Antes de deixar a Europa, Bannon também teve a oportunidade de se encontrar com Alice Weidel, ex-consultora do banco Goldman Sachs, líder do partido populista de direita Alternativa para a Alemanha (AfD) e membro da Sociedade Hayek até o início de 2021. Outro representante da AfD é Peter Boehringer: ex-blogueiro libertariano e consultor, também membro da Sociedade Hayek e agora representante da Baviera no Bundestag e presidente do comitê de orçamento do parlamento.

Em setembro de 2017, o Breitbart, um site de notícias do qual Bannon era presidente executivo, entrevistou Beatrix von Storch, deputada e dirigente do AfD, que é também membro da Sociedade Hayek. Ela [que viria a se encontrar com Jair Bolsonaro em 26/7/2021] aproveitou para dizer que Hayek a inspirou em seu compromisso com a “recuperação da família”. Na cidade vizinha da Áustria, Barbara Kolm, encarregada de negociar a coalizão de curta duração entre o Partido da Liberdade e o Partido Popular, foi diretora do Instituto Hayek em Viena, um membro da comissão que procurou criar zonas especiais desregulamentadas em Honduras e membro da Sociedade Mont Pelerin.

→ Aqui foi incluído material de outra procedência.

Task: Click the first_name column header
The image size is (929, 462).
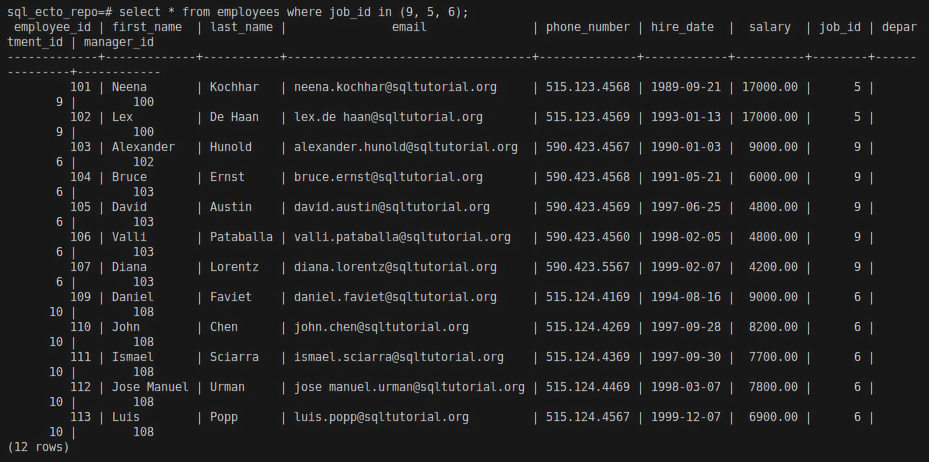Action: (147, 27)
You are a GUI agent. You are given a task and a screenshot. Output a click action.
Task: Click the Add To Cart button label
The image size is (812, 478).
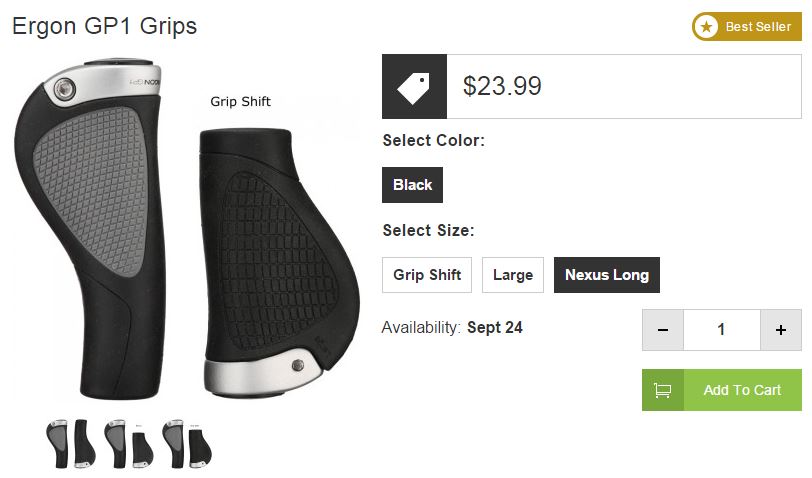pos(742,390)
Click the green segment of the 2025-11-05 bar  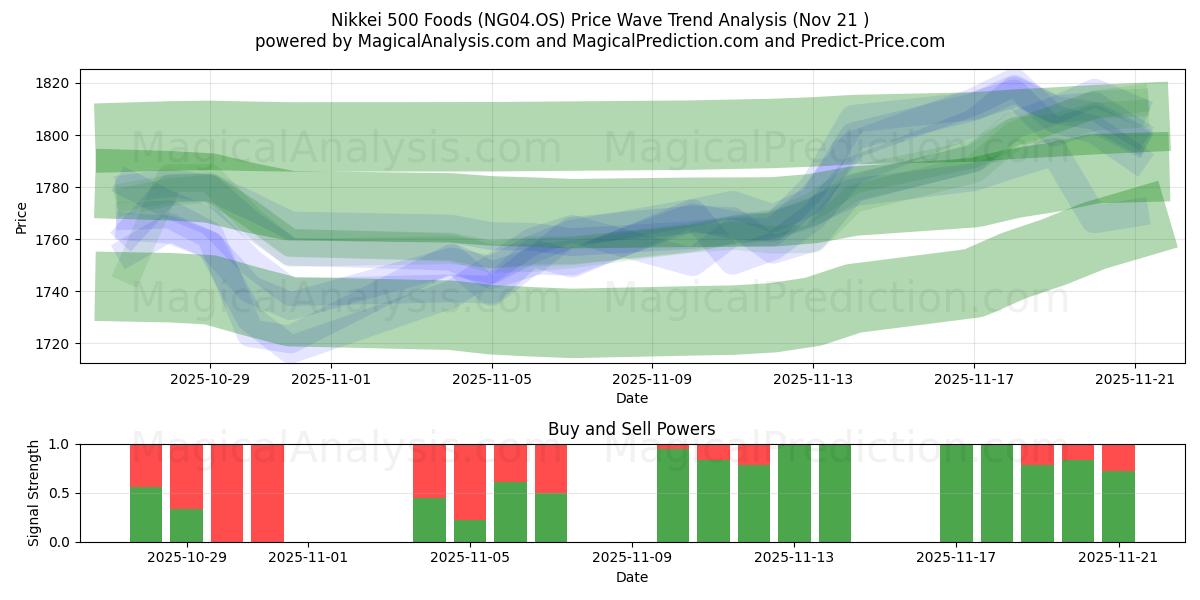(470, 531)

Em suma, tudo isso para dizer que, ao longo dos últimos anos, não se testemunha um choque de tendências opostas, mas sim o surgimento de uma velha disputa do lado capitalista, que gira em torno dos meios necessários para manter vivo o mercado livre. Ironicamente, o conflito que separou os chamados “globalistas” dos ultradireitistas eclodiu na década de 1990, quando muitos pensavam que o neoliberalismo havia conquistado o mundo.